Si Unyil mungkin akan menjadi karya monumental Pak Raden. Karyanya ini akan terus hidup dan menjadi legenda. Pak Raden memang sudah senja. Usianya sudah 82 tahun. Tapi, saat Pak Raden masih ada, semangatnya tak lekang dimakan tubuhnya yang semakin ringkih. Dia juga memilih untuk melajang. Tak memiliki istri dan anak.

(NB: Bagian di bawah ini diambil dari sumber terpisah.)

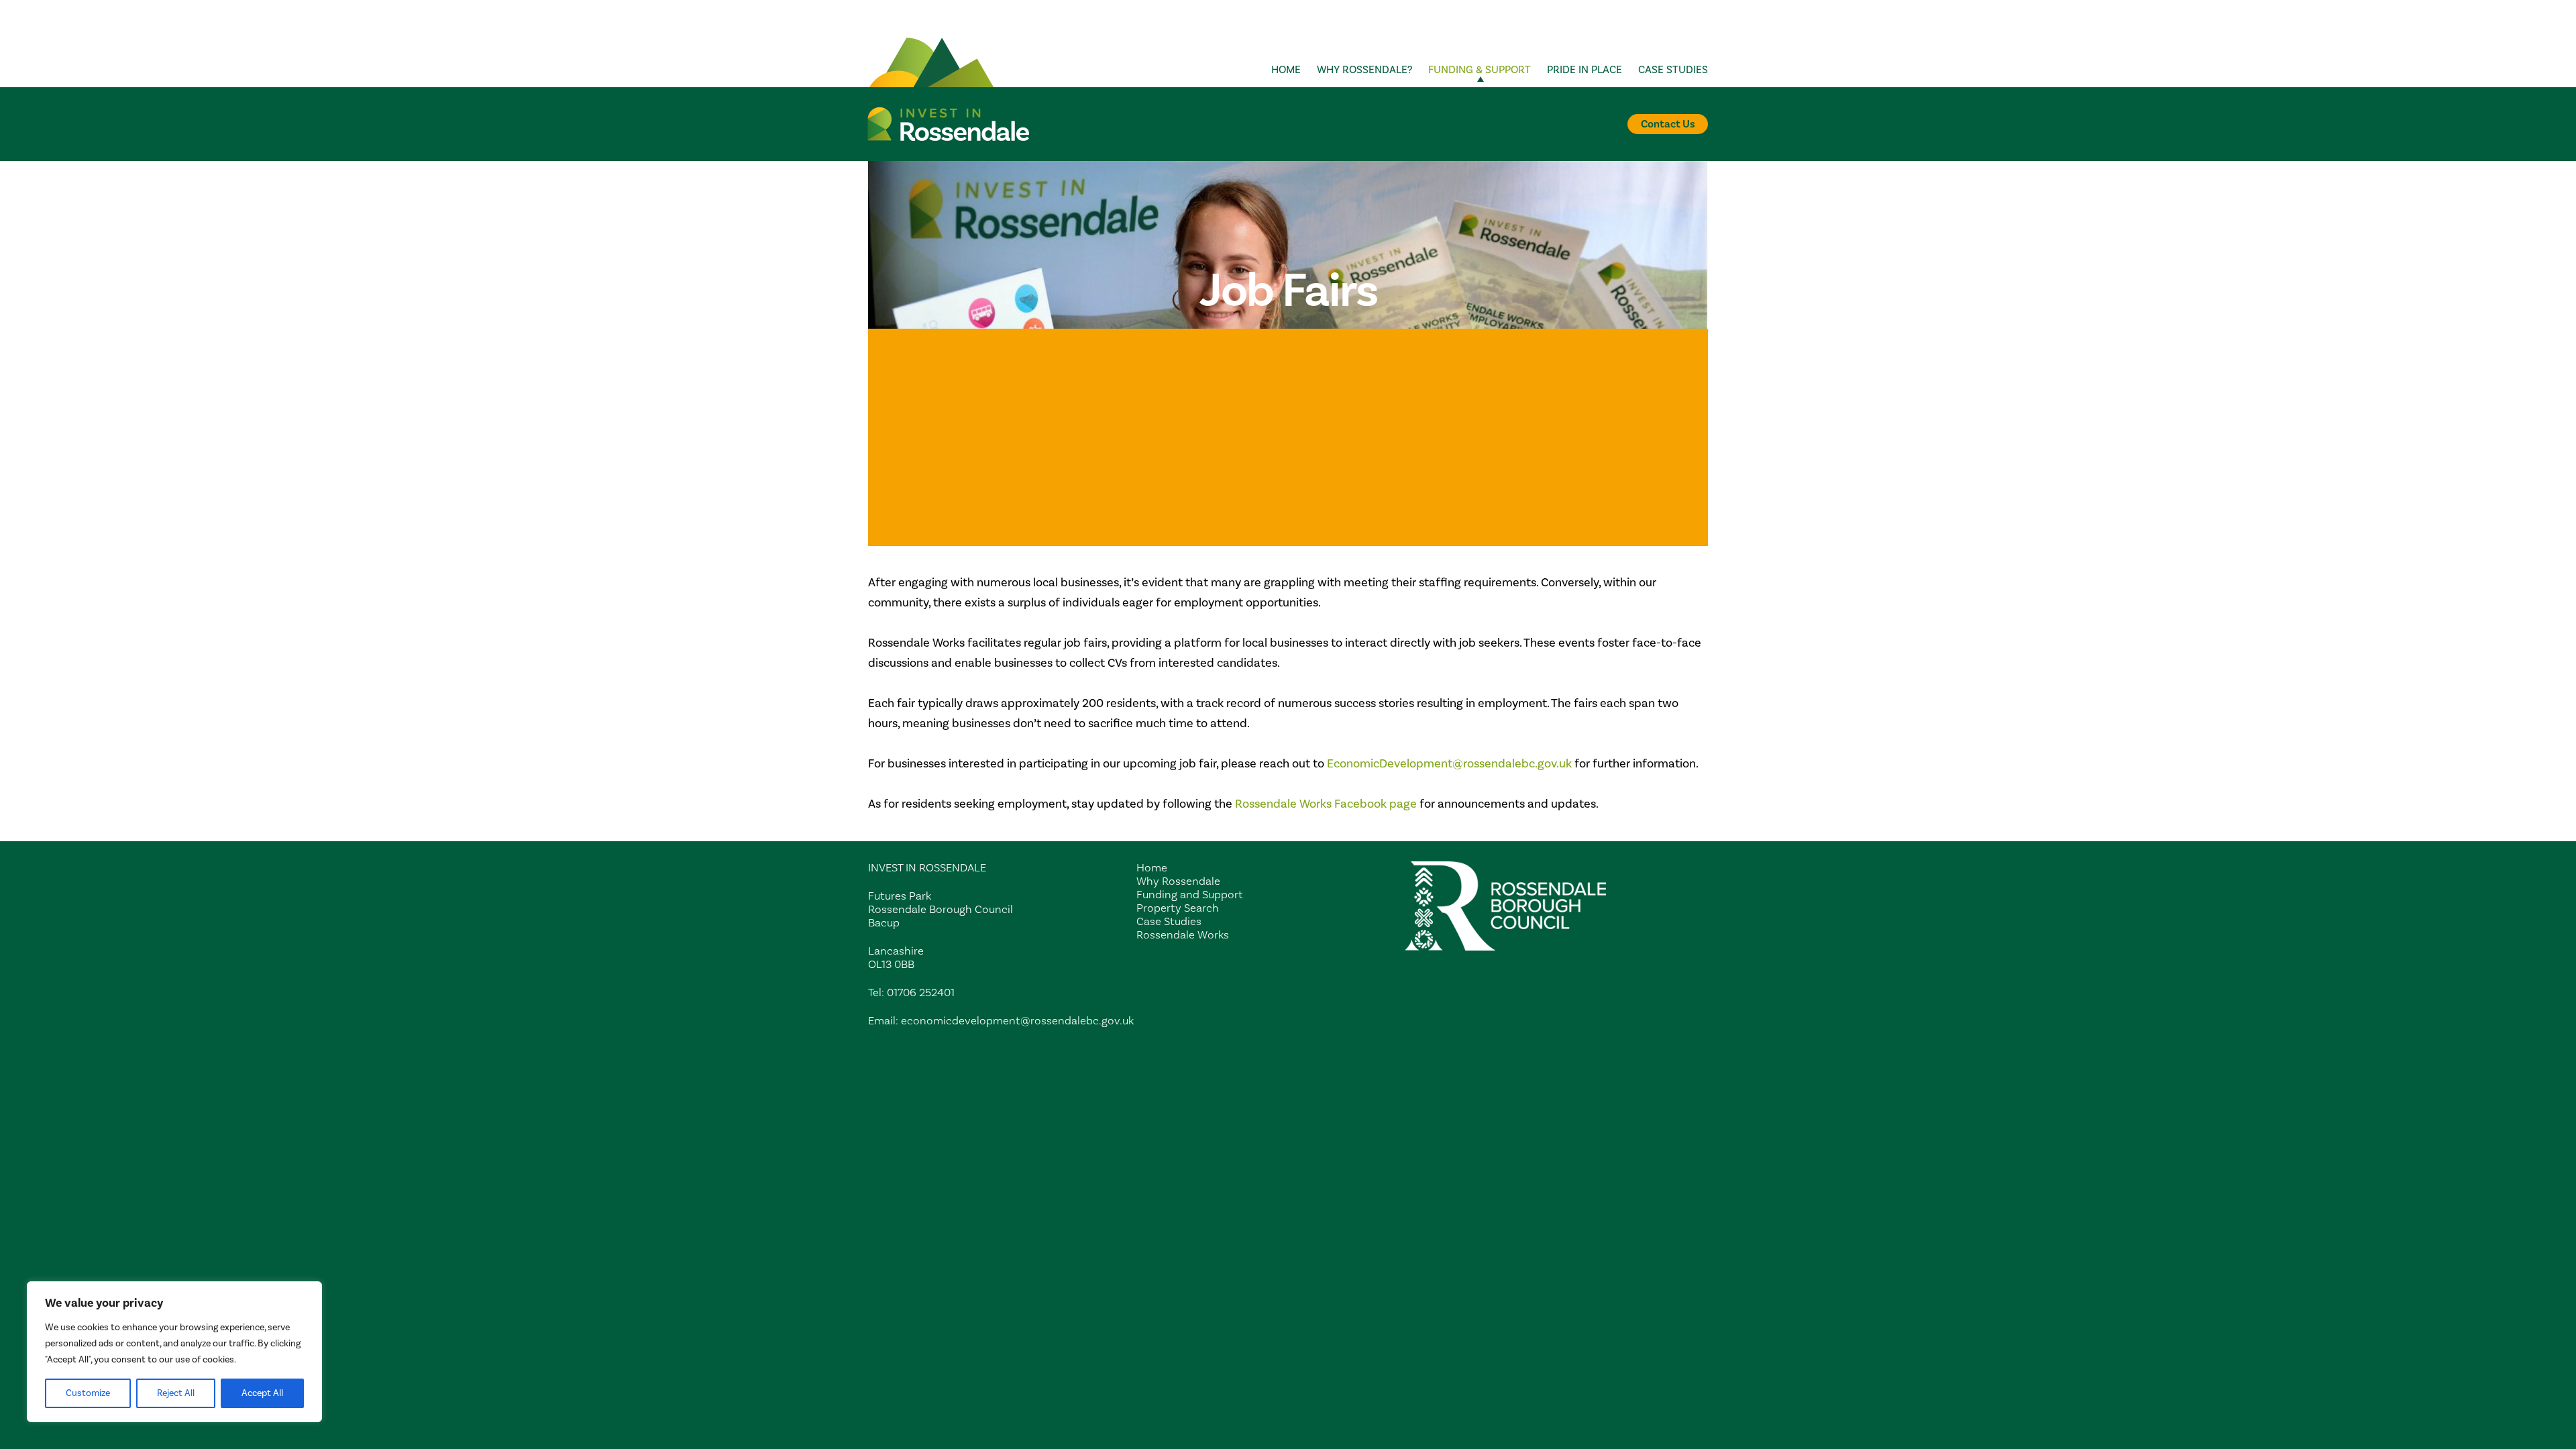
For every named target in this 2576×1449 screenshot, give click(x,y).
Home (1286, 69)
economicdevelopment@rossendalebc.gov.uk (1017, 1021)
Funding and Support (1189, 895)
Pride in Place (1584, 69)
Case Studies (1673, 69)
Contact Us (1668, 124)
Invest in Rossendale (948, 124)
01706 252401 (921, 992)
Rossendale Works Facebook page (1326, 804)
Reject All (176, 1393)
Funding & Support (1479, 69)
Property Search (1177, 908)
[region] (174, 1351)
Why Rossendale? (1364, 69)
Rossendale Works (1182, 935)
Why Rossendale (1178, 881)
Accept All (262, 1393)
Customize (88, 1393)
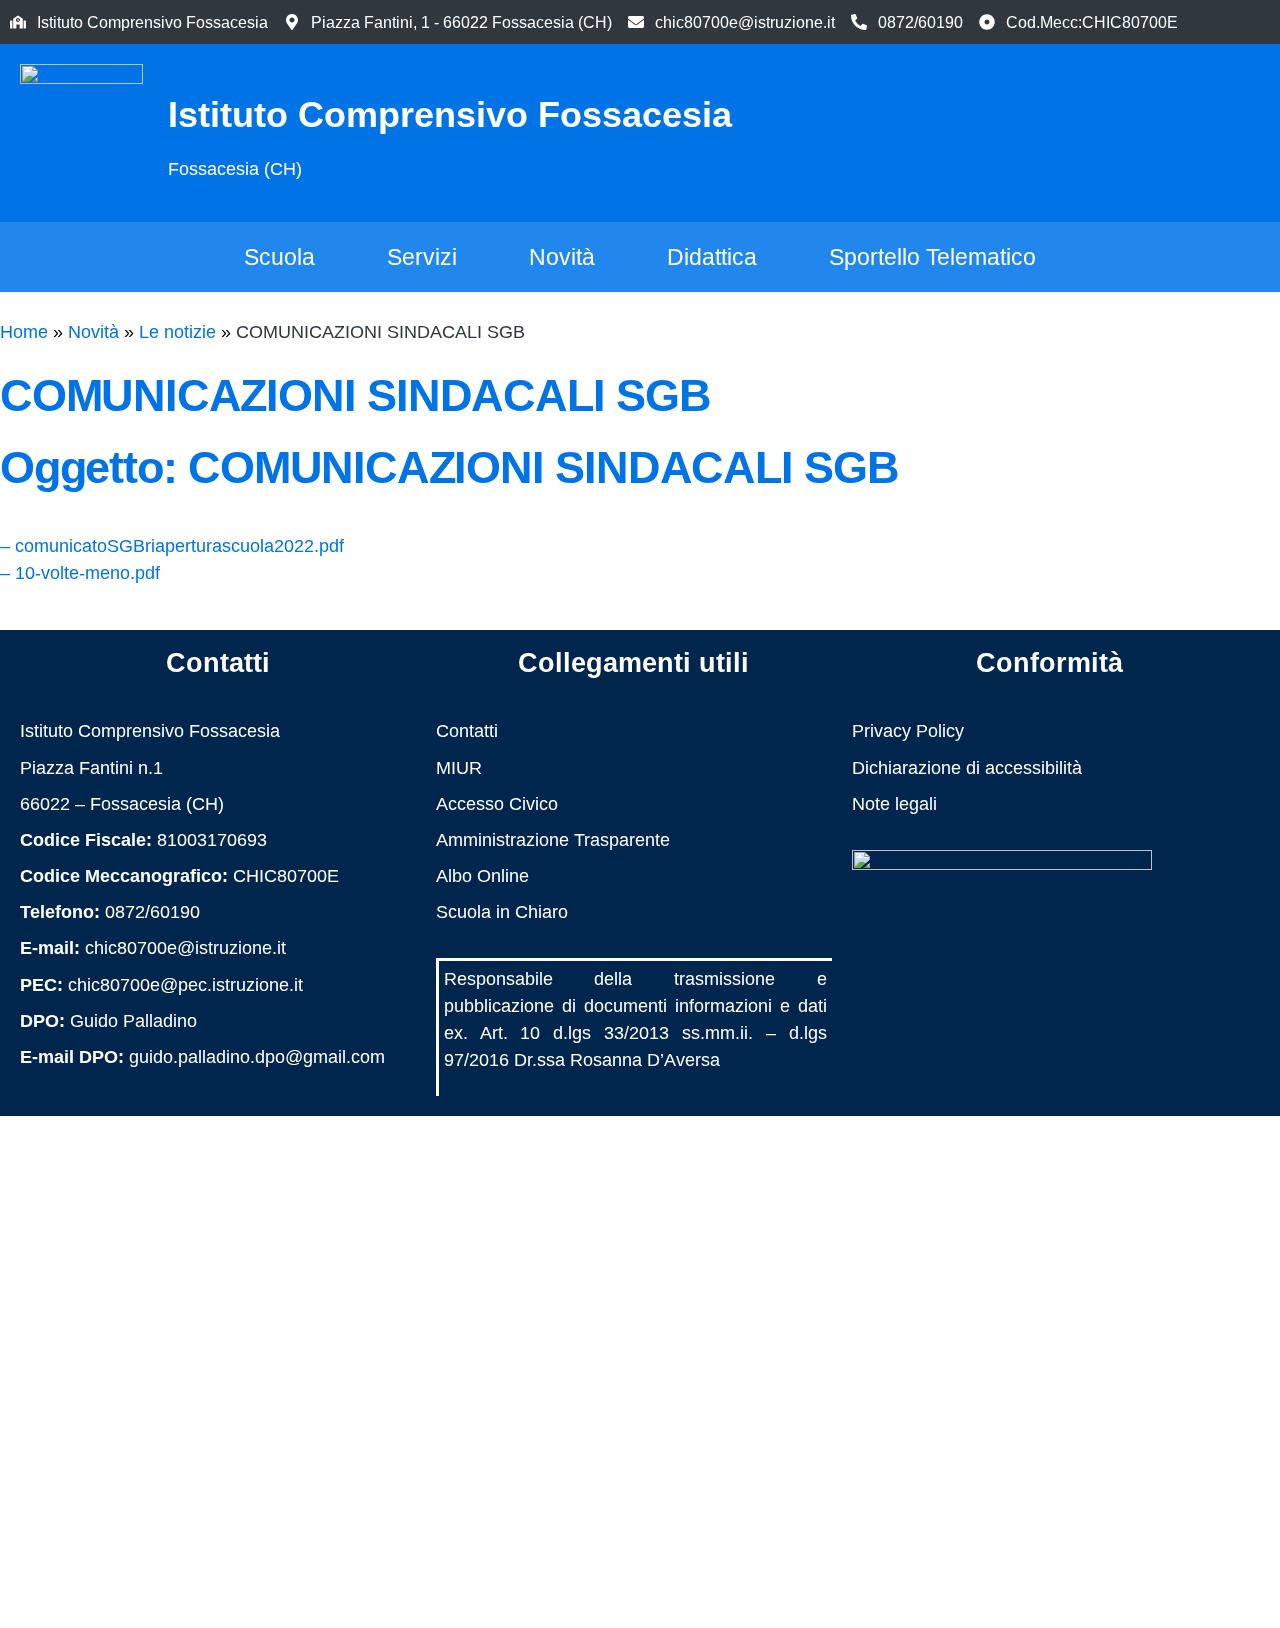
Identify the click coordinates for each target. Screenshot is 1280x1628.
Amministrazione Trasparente (553, 840)
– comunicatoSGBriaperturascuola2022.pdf (172, 546)
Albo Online (482, 876)
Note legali (894, 804)
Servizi (422, 257)
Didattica (712, 257)
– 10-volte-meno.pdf (80, 573)
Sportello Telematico (932, 257)
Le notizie (177, 332)
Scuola (279, 257)
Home (24, 332)
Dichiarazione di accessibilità (967, 768)
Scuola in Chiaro (502, 912)
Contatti (467, 731)
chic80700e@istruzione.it (745, 22)
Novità (562, 257)
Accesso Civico (497, 804)
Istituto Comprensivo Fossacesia (450, 114)
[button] (1179, 129)
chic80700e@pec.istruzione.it (185, 985)
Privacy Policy (908, 731)
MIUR (459, 768)
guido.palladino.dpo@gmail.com (257, 1057)
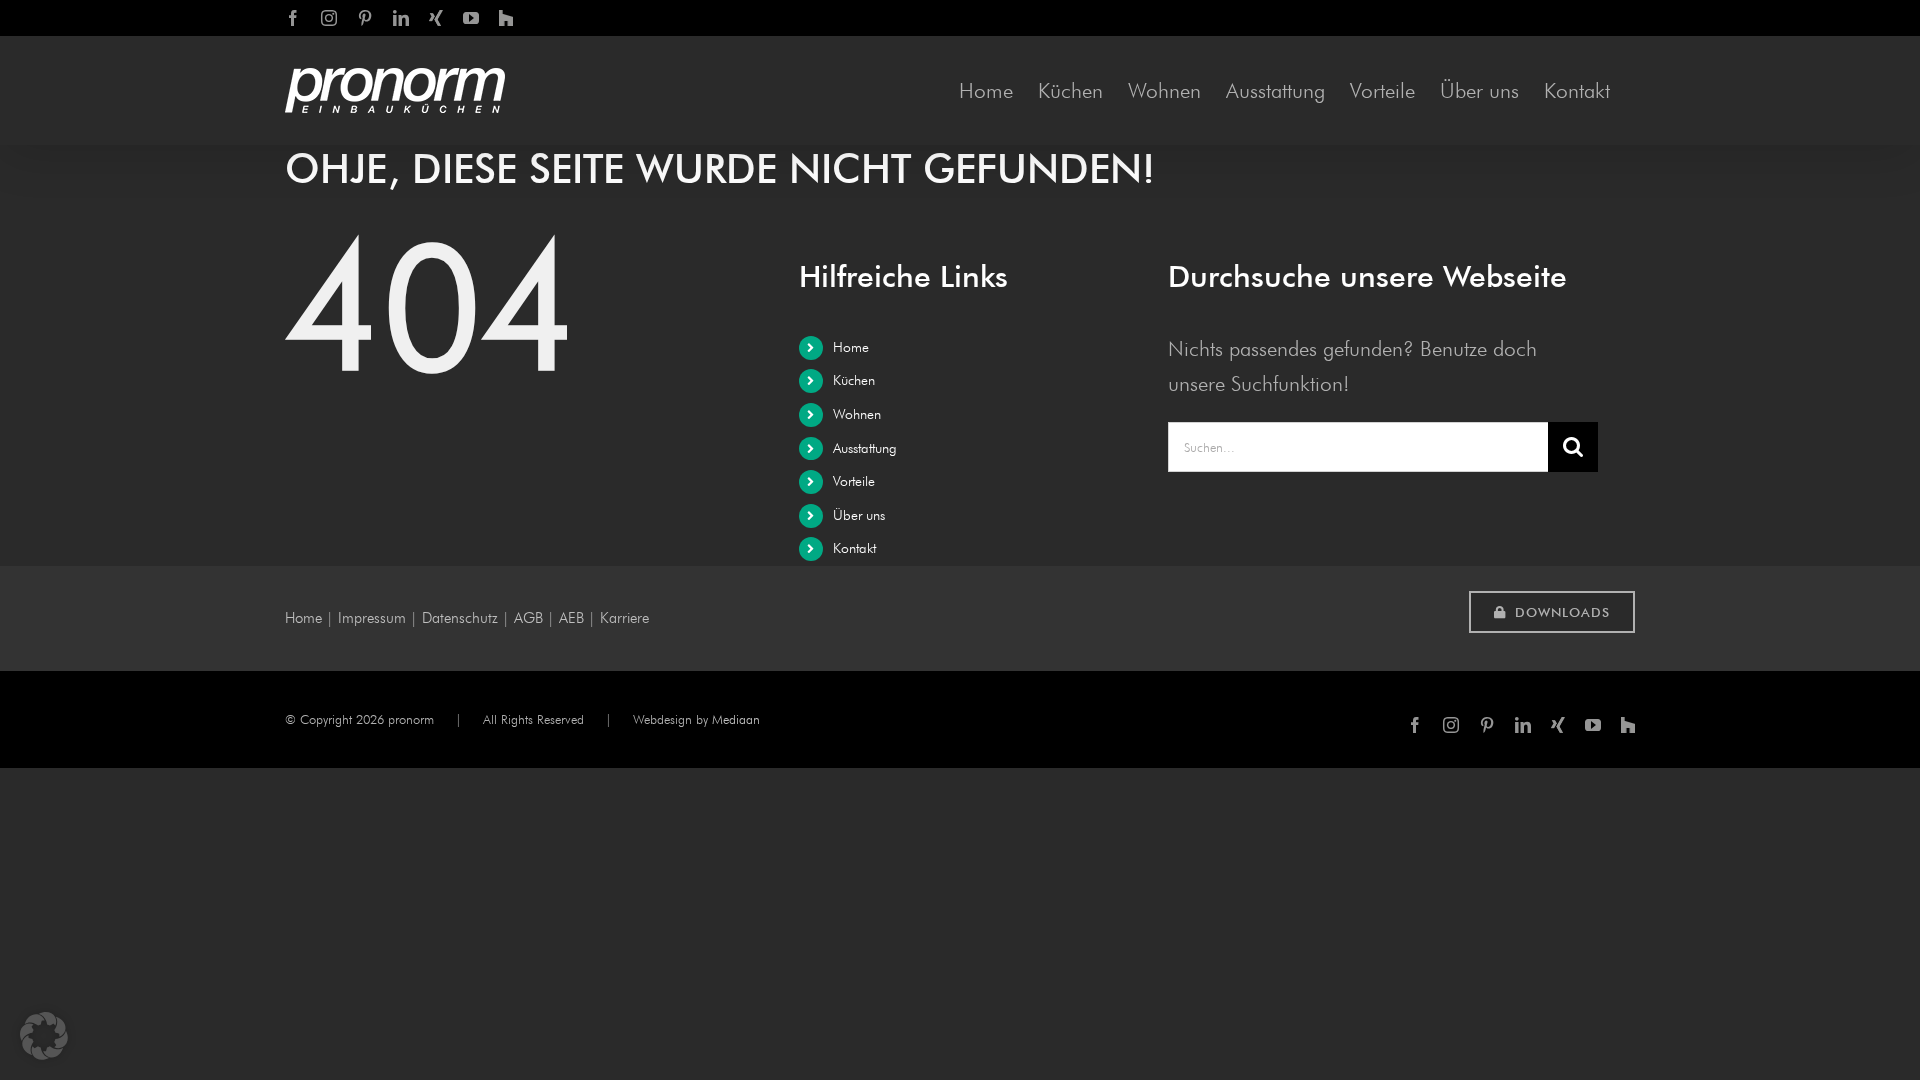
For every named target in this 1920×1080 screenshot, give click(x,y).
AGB (528, 618)
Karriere (624, 618)
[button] (44, 1036)
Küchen (854, 380)
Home (851, 347)
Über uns (859, 515)
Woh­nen (857, 414)
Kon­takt (854, 548)
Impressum (372, 618)
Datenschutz (460, 618)
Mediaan (736, 719)
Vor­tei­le (854, 481)
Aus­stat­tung (865, 448)
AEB (571, 618)
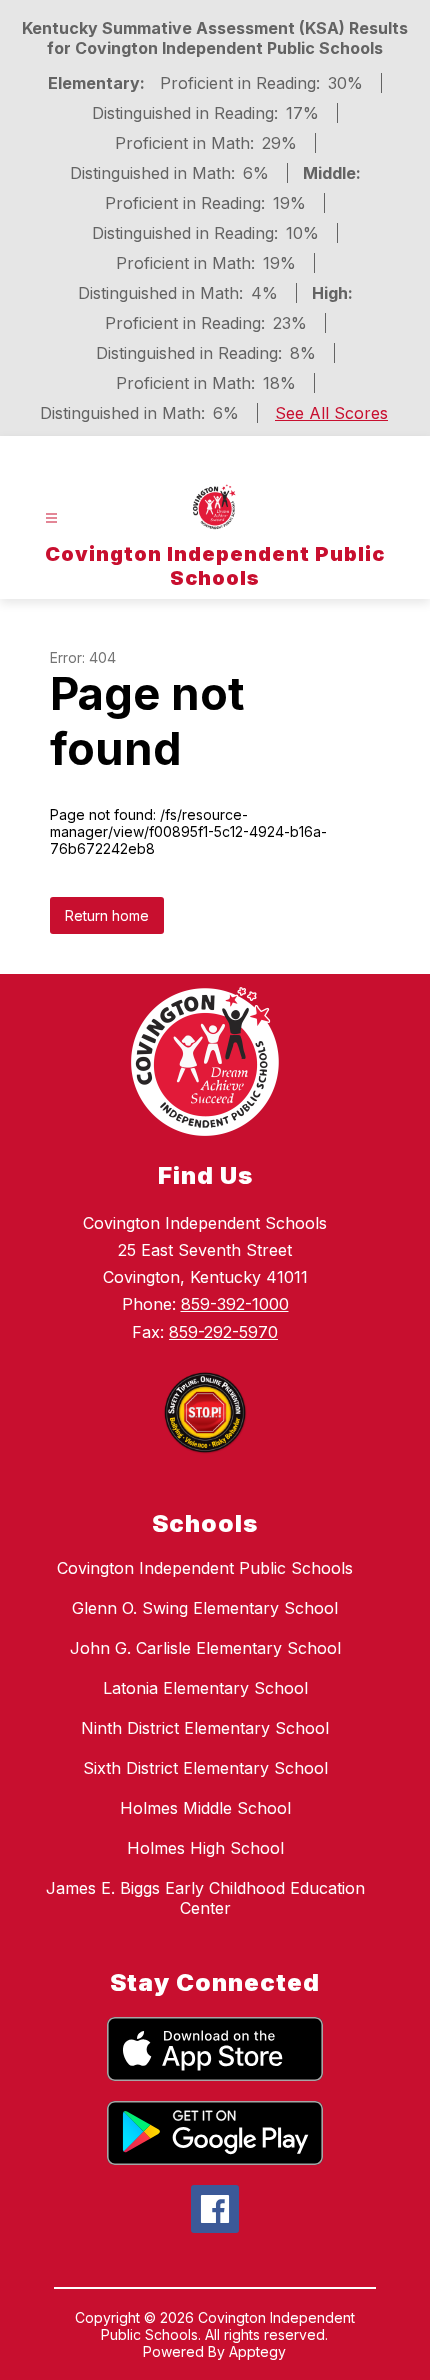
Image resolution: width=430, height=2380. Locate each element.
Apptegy (257, 2351)
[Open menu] (51, 518)
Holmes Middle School (205, 1808)
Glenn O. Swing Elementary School (205, 1608)
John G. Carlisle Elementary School (205, 1648)
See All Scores (331, 413)
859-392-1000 (235, 1304)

Karena rasa empati dan balas budi, sebab sudah membuat masa kecil saya bahagia dengan Si Unyil, saya sengaja pergi ke Taman Pemakaman Umum (TPU) Jeruk Purut, Jakarta Selatan. Makamnya siang itu [31/10] tak banyak orang yang datang. Hanya beberapa keluarga dan sahabat dekatnya. Lagi-lagi, tak ada kesan mewah di sini. Semua orang muncul dengan kesederhanaan.
Selamat jalan, Pak Raden. Karya ciptamu akan selalu kami kenang. Dari kasus “penelantaran” royalti, saya hanya berharap negeri ini menghargai karya-karya anak bangsanya sendiri, apa pun bentuknya.
Terima kasih, sudah membuat masa kecil saya bahagia.